Requirements Breakdown Structure (RBS)

Requirements Breakdown Structure (RBS)

1) Project Overview Statement Assignment

Examples of possible projects include:

1. Office relocation

2. Software development

3. New hardware deployment

4. New Software Deployment

5. User Training Migration to a new software

6. PMO Development

7. HelpDesk Development

8. Infrastructure Upgrade

9. SOX Compliance


2) – Requirements Breakdown Structure (RBS)

You want to provide the appropriate level of detail while maintaining a reasonable number of requirements since you will base your planning and scheduling on this requirements breakdown structure  throughout the semester. While there is no minimum or maximum number of requirements, the expectation is that most students will have somewhere between 3-7 high level requirements in their RBS which will then be used as the basis for the Work Breakdown Structure next week.

At a minimum, you should identify several high level requirements, functions, and features.

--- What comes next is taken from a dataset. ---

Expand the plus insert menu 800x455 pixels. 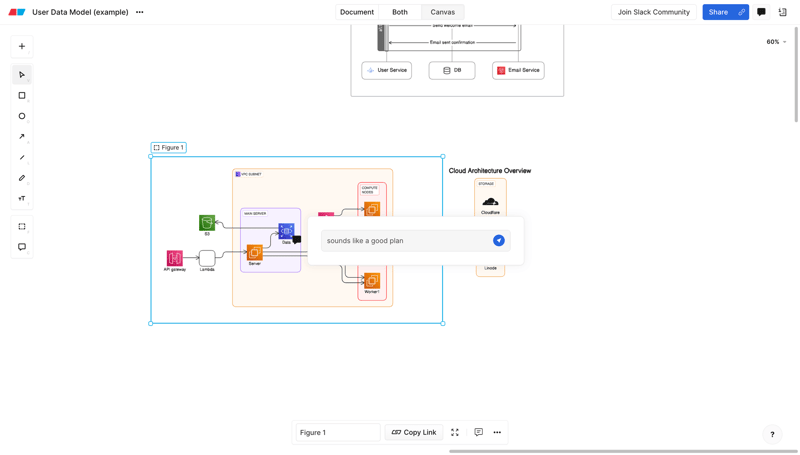[x=22, y=46]
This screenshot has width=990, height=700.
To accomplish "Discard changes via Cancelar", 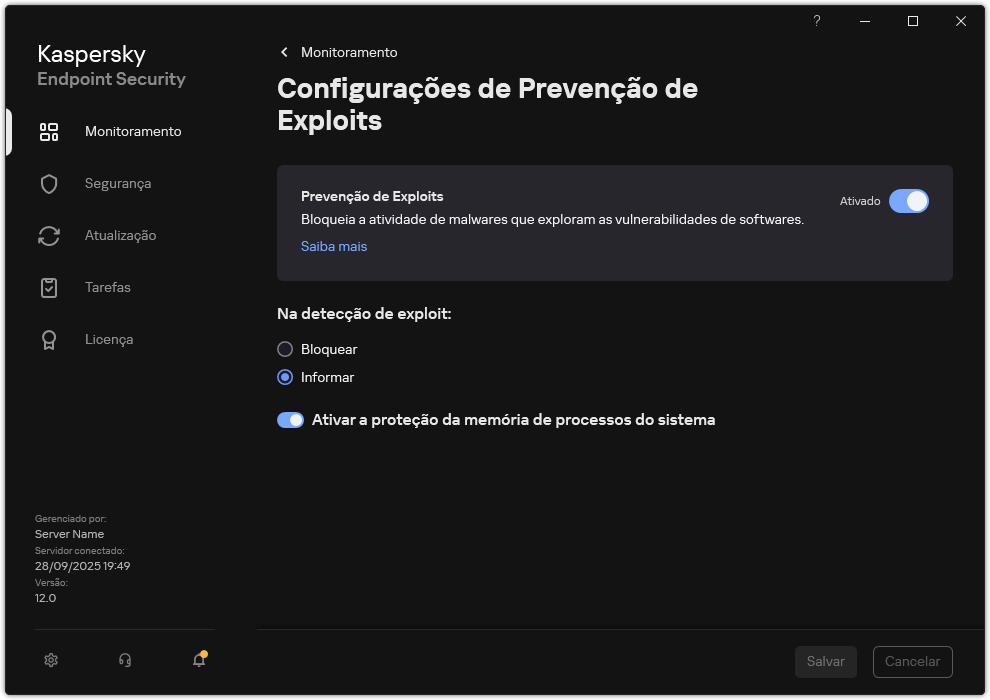I will pyautogui.click(x=912, y=661).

While you may use any format you would like (Word document, Excel worksheet, Visio diagram, drawing tool), having this data in an Excel file will make it easier.

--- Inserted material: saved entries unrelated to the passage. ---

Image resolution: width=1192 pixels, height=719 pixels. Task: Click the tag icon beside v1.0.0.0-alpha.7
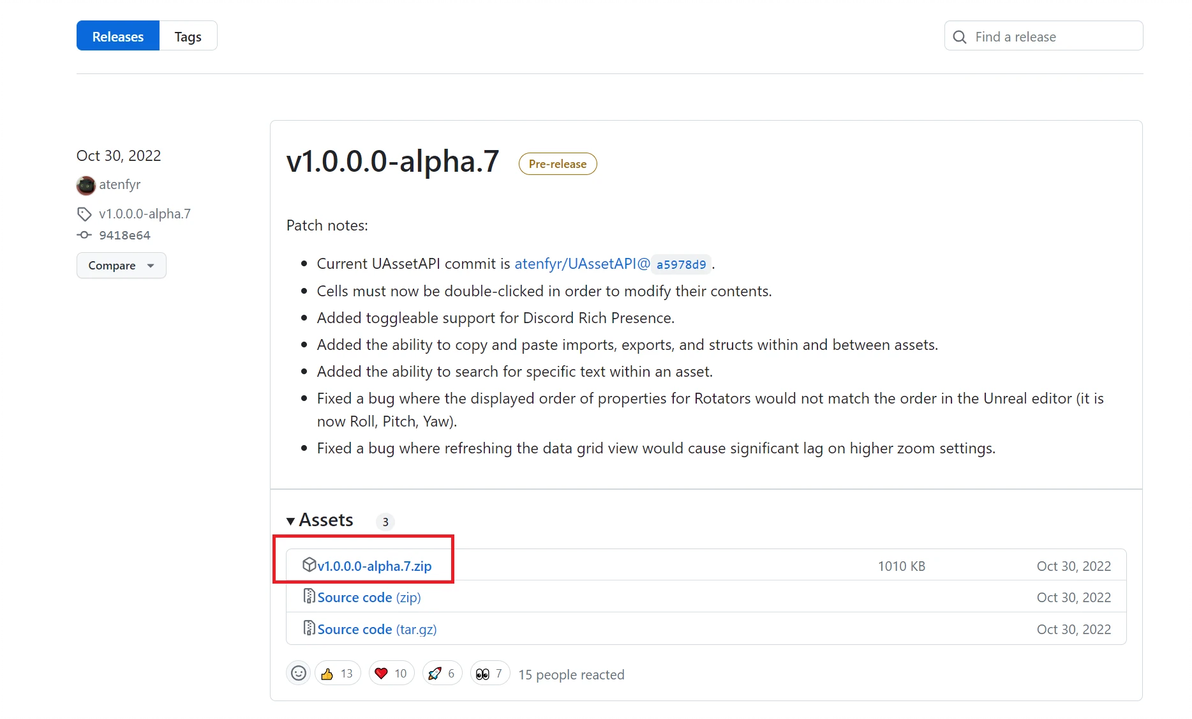pos(84,214)
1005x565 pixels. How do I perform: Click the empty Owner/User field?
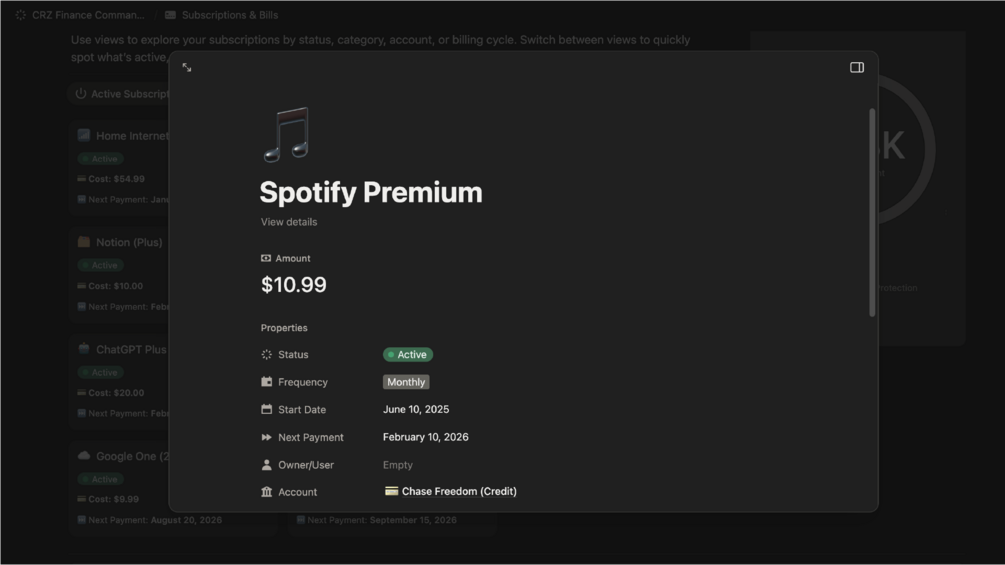398,465
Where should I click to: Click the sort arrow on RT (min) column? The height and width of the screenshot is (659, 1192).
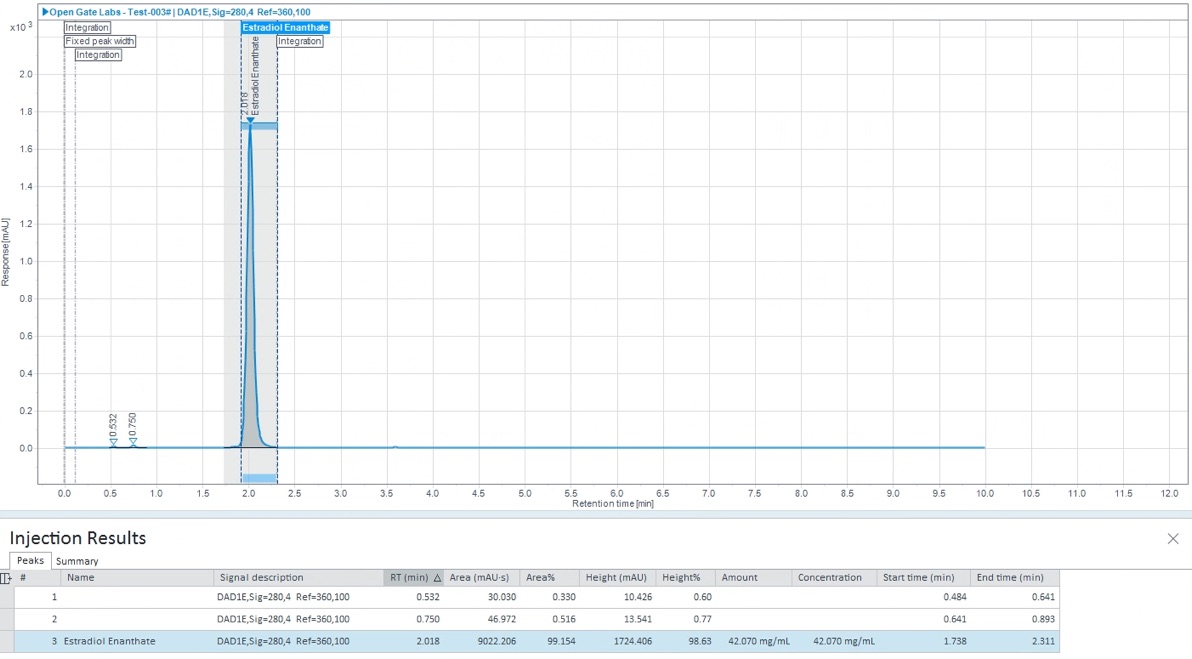tap(437, 578)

3) – Work Breakdown Structure (WBS)

Create the Work Breakdown Structure for your selected project

At a minimum, you need to identify the summary tasks, detail tasks, and milestones that will identify the product and project work the team will perform to deliver the project.

You want to provide the appropriate level of detail while maintaining a reasonable number of tasks since you will be expanding on the same project schedule through the semester. While there is no minimum or maximum number of tasks, the expectation is that most students will have somewhere between 50 – 100 tasks in their WBS which will then be entered into Microsoft Project next week.


Remember, the RBS is intended to represent all the deliverables necessary to meet the business objectives. The WBS represents all the work the team will perform to produce those deliverables, expressed in a hierarchical decomposition of the major phases and / or the deliverables themselves


4 – Tasks and Estimates Project File

Create a Microsoft Project file (.mpp) including tasks and task durations

Prior to entering your tasks, make sure you set up your Microsoft Project file (this information is covered in Chapter 2 of the Ambriz textbook):

1. From the File tab, select Options and then Schedule – verify that the information on that tab is set correctly for your project and work environment. Change the scheduling options so that all tasks are Auto Scheduled. You want to use the dynamic scheduling capabilities of MS Project. Select whether or not you want to schedule the project from the start date or the end date (regulatory requirements and events that have non-negotiable deadlines should be scheduled from the Project End Date).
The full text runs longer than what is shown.